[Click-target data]
— BEGIN —
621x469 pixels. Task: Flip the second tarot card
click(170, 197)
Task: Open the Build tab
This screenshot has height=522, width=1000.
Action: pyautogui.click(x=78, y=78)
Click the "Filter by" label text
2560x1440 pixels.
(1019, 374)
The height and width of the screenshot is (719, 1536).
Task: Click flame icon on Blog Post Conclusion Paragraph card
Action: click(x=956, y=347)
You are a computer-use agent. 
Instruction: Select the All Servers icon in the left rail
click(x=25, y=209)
— END —
(Exercise requirements): Rewrite the lines above, replacing "Instruction" with "Command" and leaving everything else unchanged.

(Solved problem):
621x469 pixels. Task: Flip the second tarot card
click(170, 197)
Task: Open the Build tab
This screenshot has height=522, width=1000.
Action: pyautogui.click(x=78, y=78)
Click the "Filter by" label text
2560x1440 pixels.
(1019, 374)
The height and width of the screenshot is (719, 1536).
Task: Click flame icon on Blog Post Conclusion Paragraph card
Action: click(x=956, y=347)
You are a computer-use agent. 
Command: Select the All Servers icon in the left rail
click(x=25, y=209)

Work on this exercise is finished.